Talk: Homomorphic encryption for medical image processing
On 8th October 2026, our former student research assistant Max Grübmeyer gave a talk titled “Towards privacy-preserving medical image processing using homomorphic encryption” at BMT 2026, the 60th Annual Conference of the German Society for Biomedical Engineering (DGBMT), which this year was hosted in Augsburg by the university and the university hospital.
In his work at the HPSC Lab, Max developed an algorithm for applying the Laplacian of Gaussian filter to 3D head CT data. The talk presented collaborative work between our lab and Thomas Wendler (University Hospital Augsburg). Together with further algorithmic developments, these results are to be published as a journal paper that is currently in preparation.
His talk was well received, and we congratulate Max on his first contribution as a young researcher at a scientific conference! Since this summer, Max has been pursuing a Master’s degree in applied mathematics at EPFL in Lausanne, Switzerland, for which we wish him all the best (and hope for an eventual return to Augsburg).
Abstract. Introduction. The use of cloud-based services for medical image processing is limited by strict data protection requirements (e.g., HIPAA, GDPR). This is particularly critical for volumetric data such as 3D head CT scans, where anatomical structures can enable reconstruction of facial geometry and thus potential re-identification, even when metadata are removed. Fully homomorphic encryption (FHE) offers a promising approach by enabling computations directly on encrypted data.
Methods. We present a framework for processing multidimensional medical imaging data using the Cheon–Kim–Kim–Song (CKKS) scheme. A common characteristic of FHE is that it natively supports only one-dimensional vector operations, which complicates the implementation of algorithms for inherently multidimensional data such as 2D/3D CT or multiparametric MRI. To address this, we introduce a simple, high-level multidimensional array abstraction built on top of ciphertext vectors, together with corresponding shift operations, enabling the direct formulation of stencil- and convolution-based algorithms.
Results.
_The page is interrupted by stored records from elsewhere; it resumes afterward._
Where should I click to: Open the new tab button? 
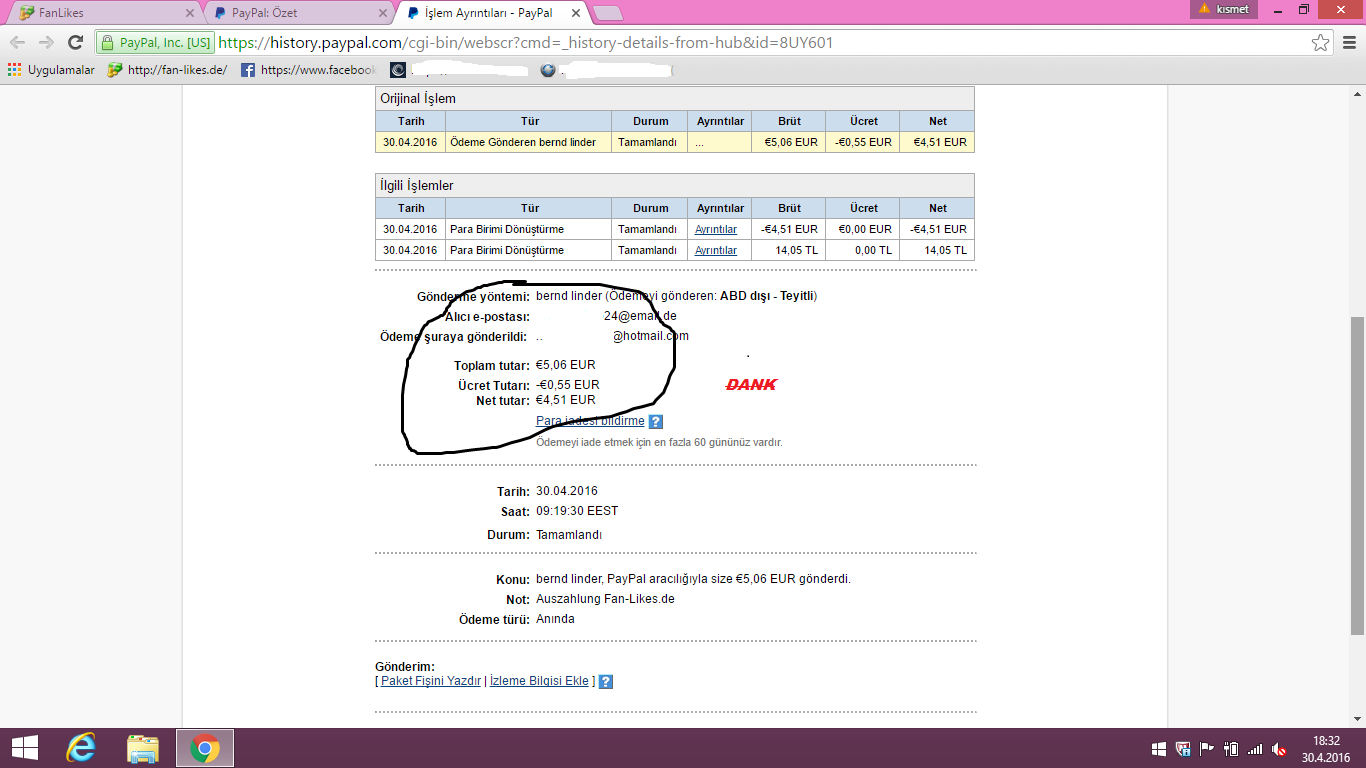point(607,13)
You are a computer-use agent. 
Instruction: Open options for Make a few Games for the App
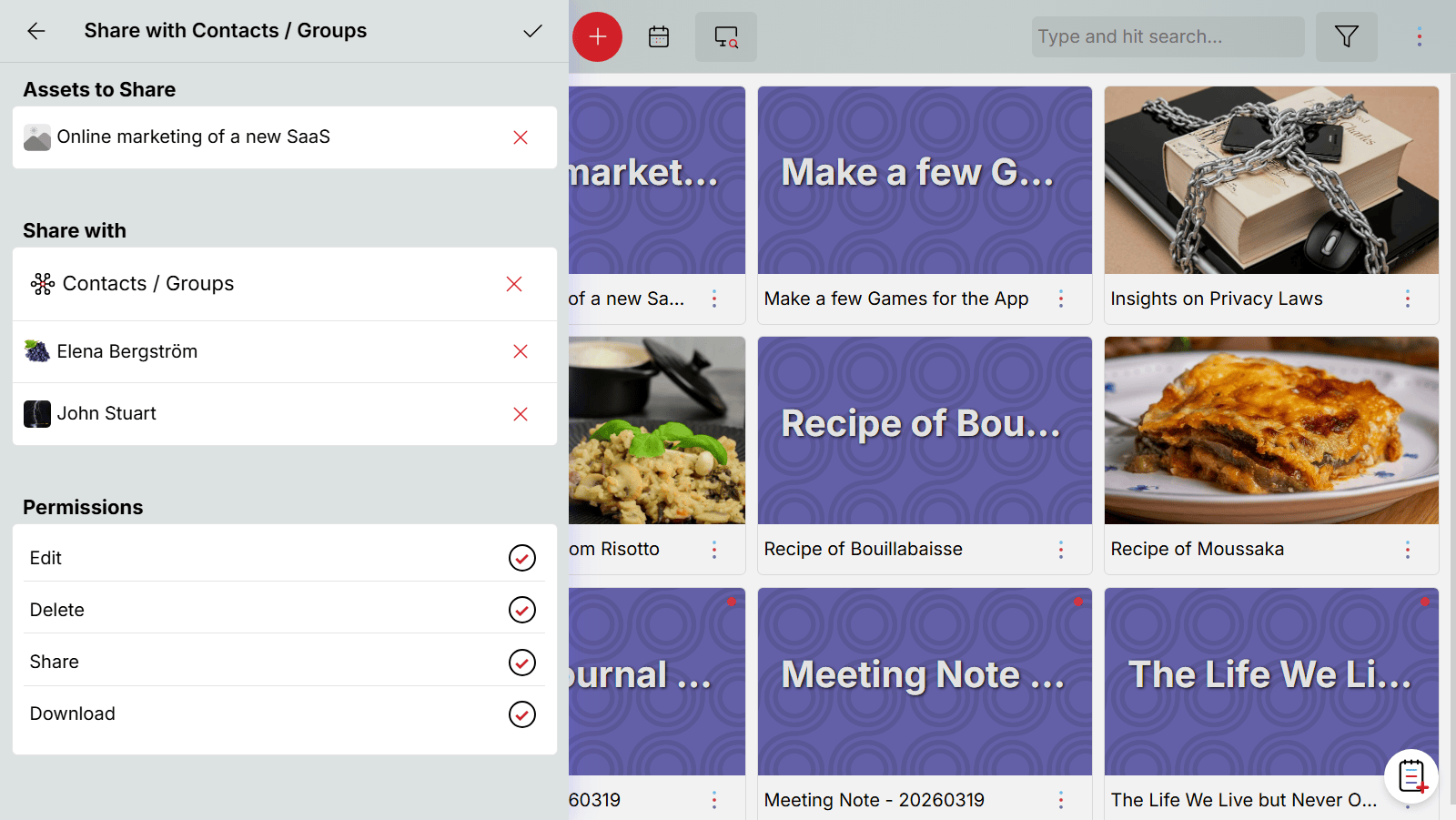pyautogui.click(x=1061, y=299)
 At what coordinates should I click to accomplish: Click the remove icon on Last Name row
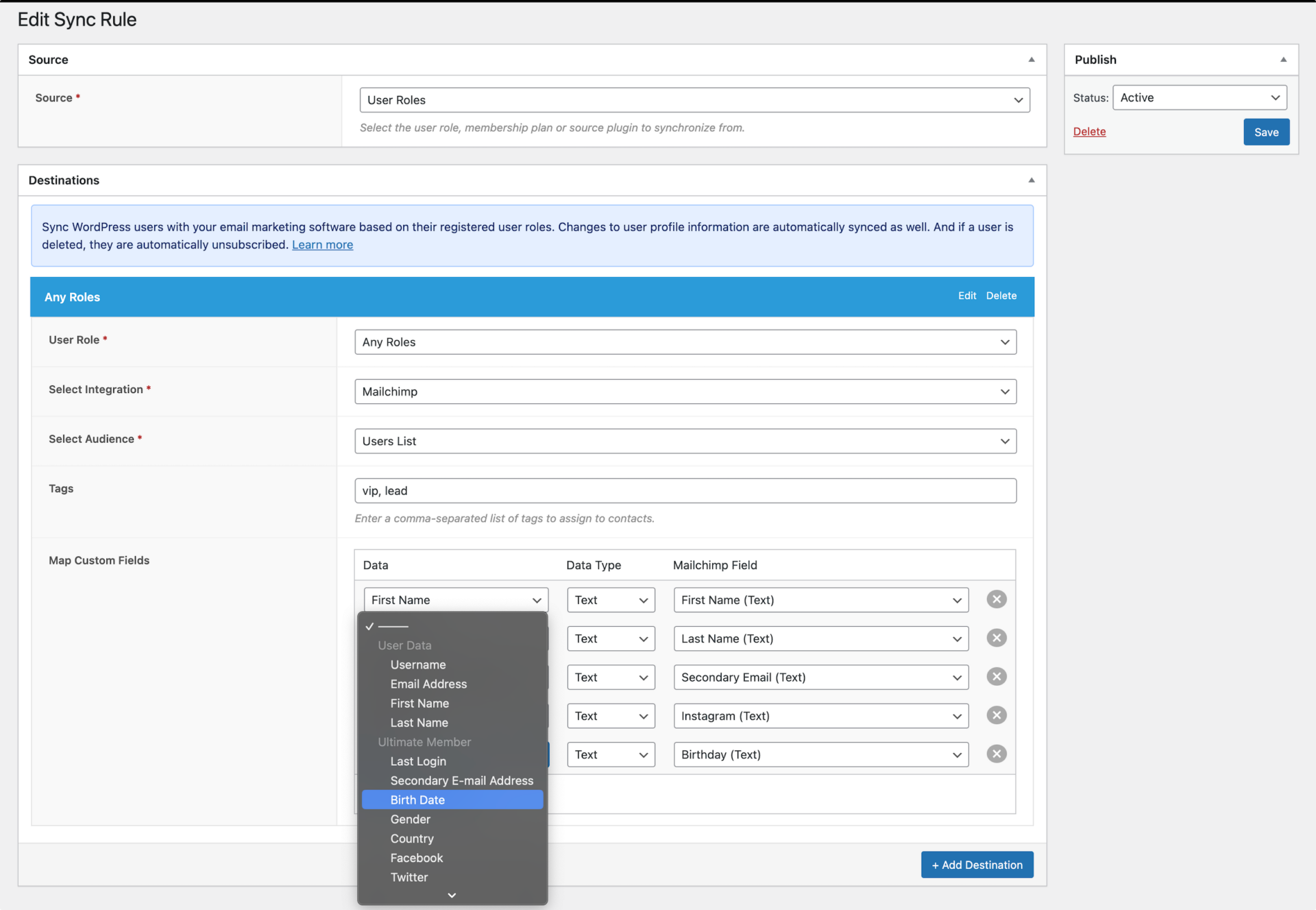tap(997, 638)
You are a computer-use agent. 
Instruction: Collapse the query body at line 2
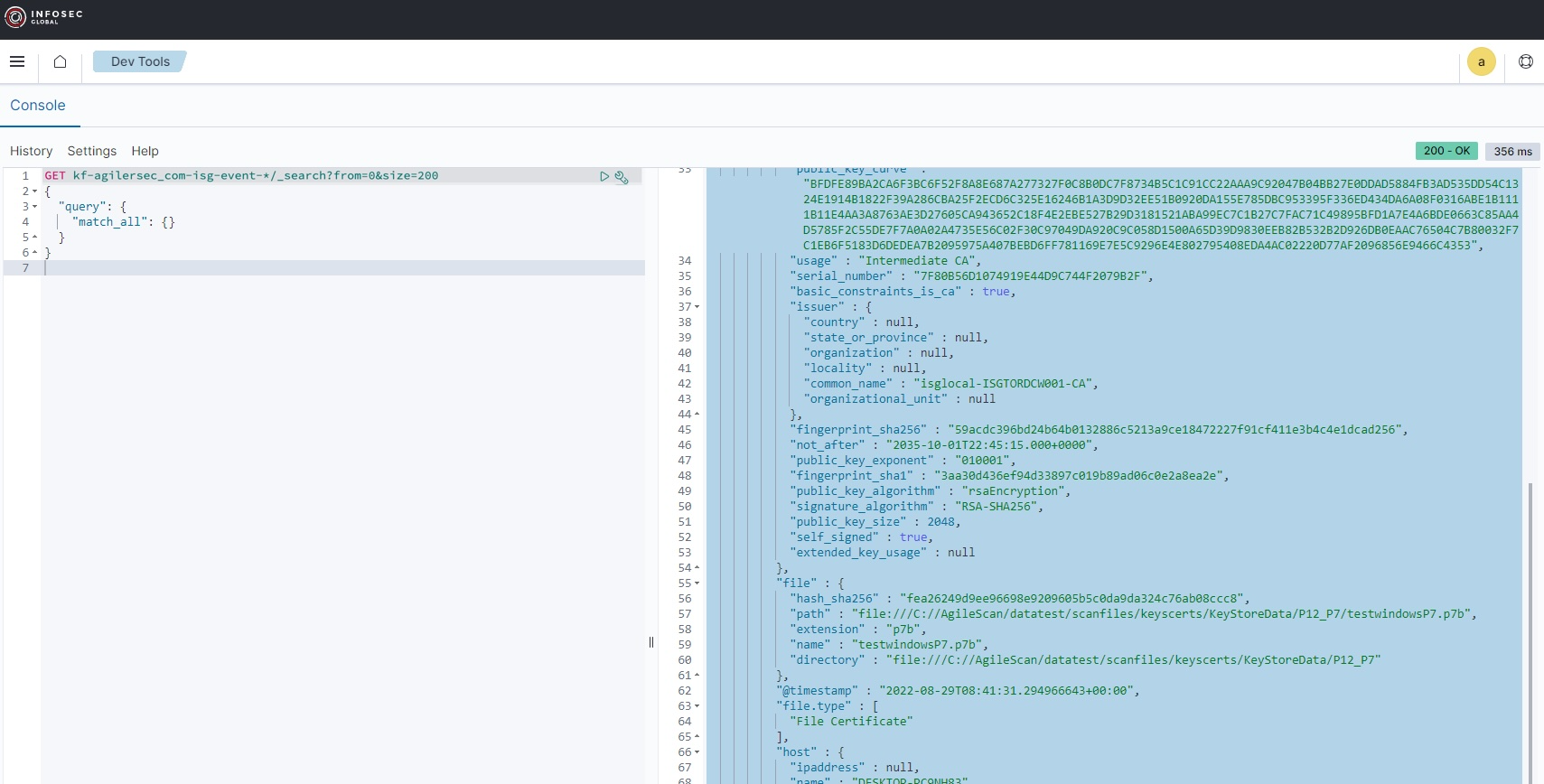(35, 191)
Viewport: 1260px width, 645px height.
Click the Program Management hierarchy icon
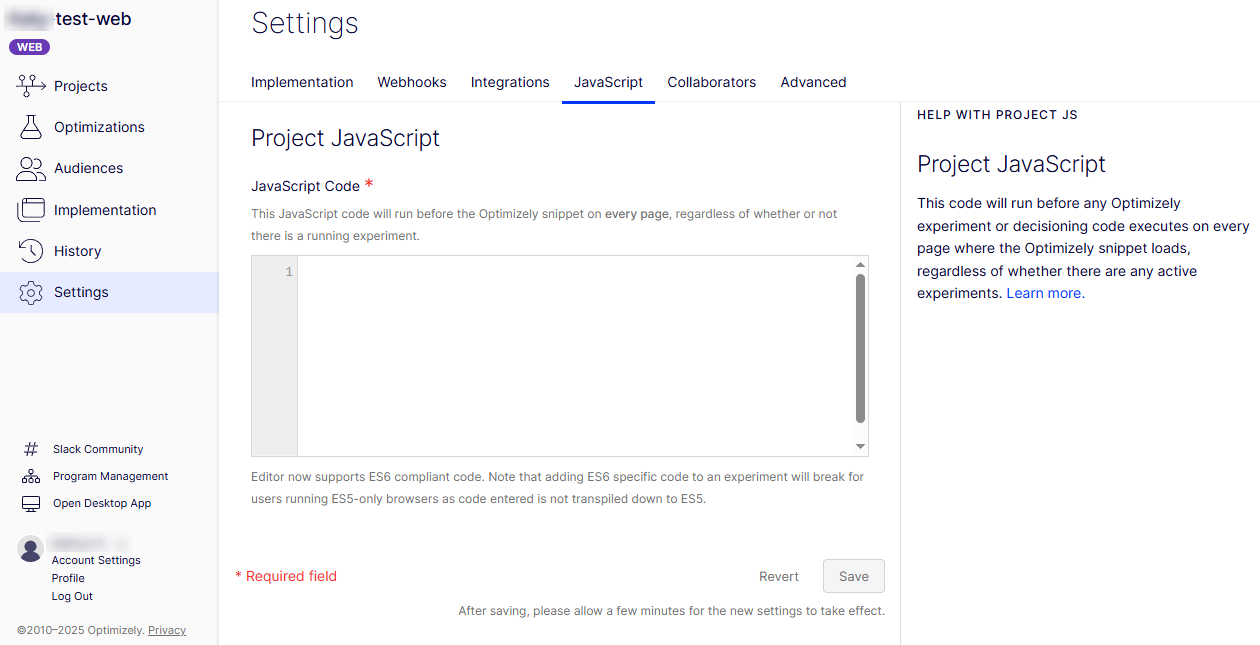31,477
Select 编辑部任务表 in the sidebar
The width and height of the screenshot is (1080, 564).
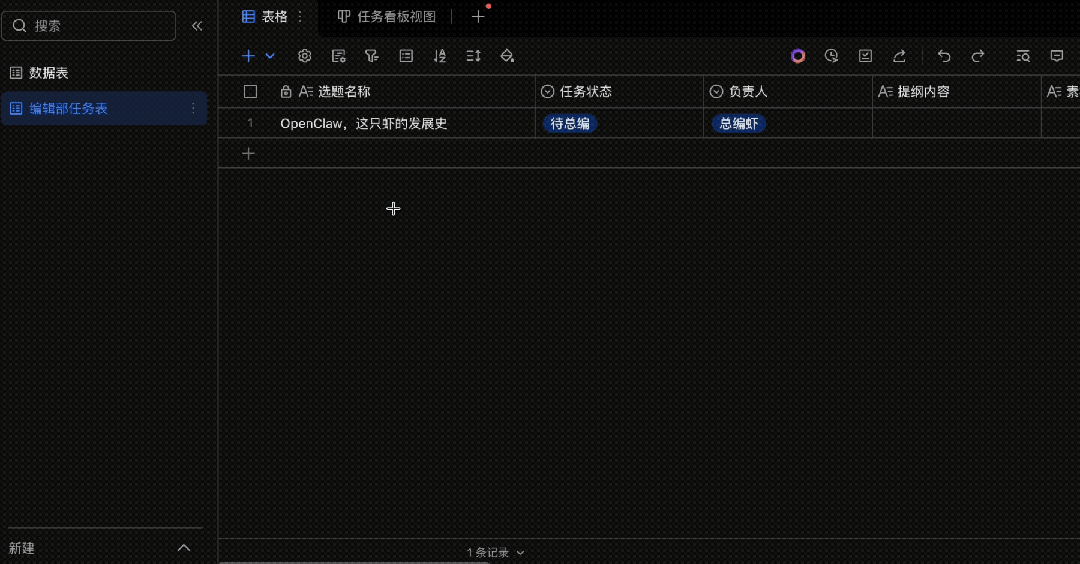[69, 109]
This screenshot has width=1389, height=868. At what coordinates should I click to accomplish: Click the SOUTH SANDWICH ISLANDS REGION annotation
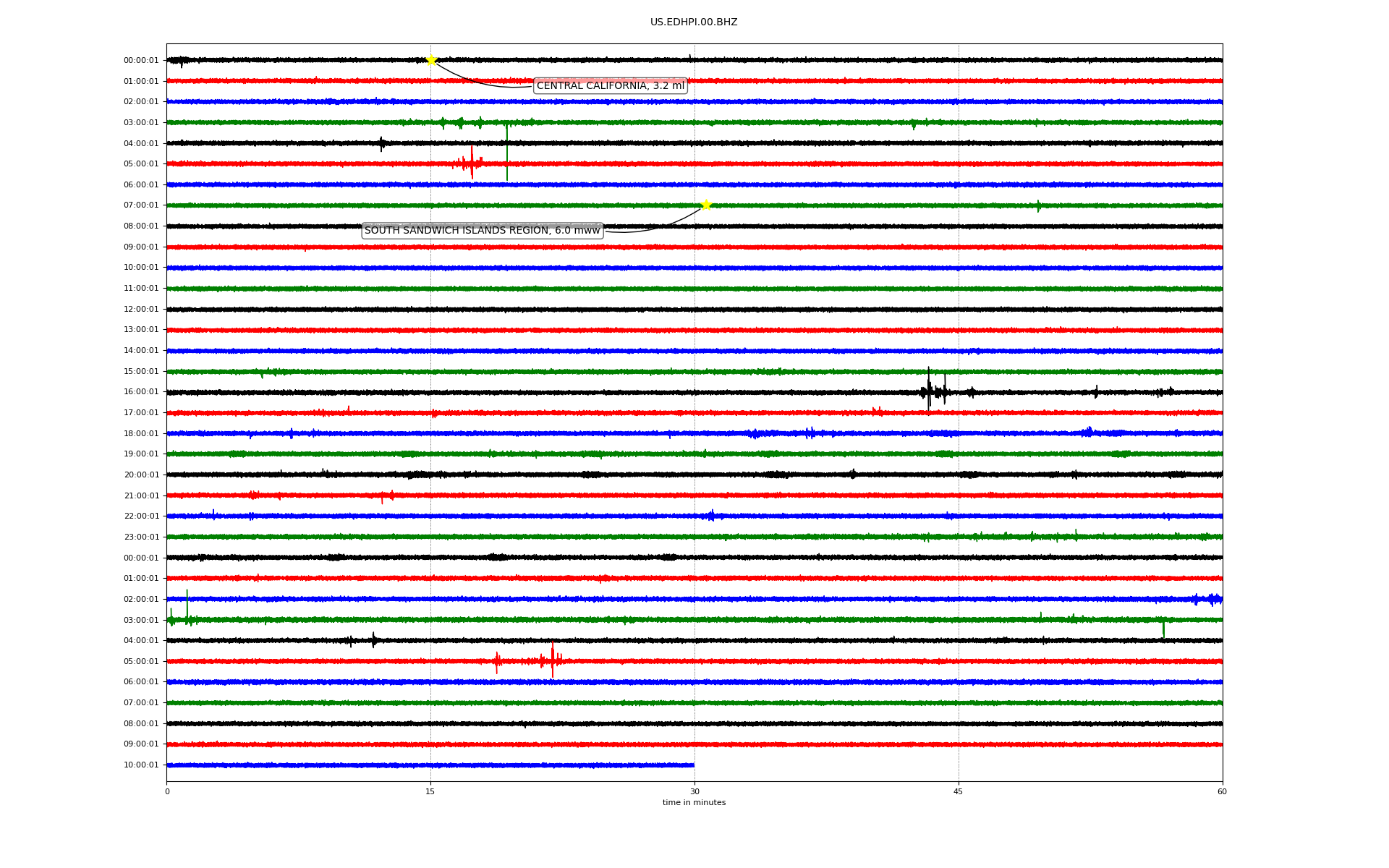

As a demonstrator, we implement Laplacian of Gaussian (LoG) filtering for 2D and 3D head CT data using different kernel sizes. The results show that the encrypted computations reproduce the unencrypted “plaintext” results with high numerical accuracy, while remaining straightforward to implement using the proposed abstraction. However, the computational cost remains significant: while plaintext implementations run in seconds, encrypted 3D computations can require more than an hour for large kernels on a single CPU core. We further analyze performance characteristics and discuss optimization strategies.
Conclusion. We demonstrate the feasibility of using FHE for privacy-preserving medical image processing on realistic 3D data, and that multidimensional array abstractions remove a key barrier for implementing such algorithms. At the same time, the results highlight current challenges in performance and indicate the limitations in handling more complex, non-linear operations, which remain important topics for future work.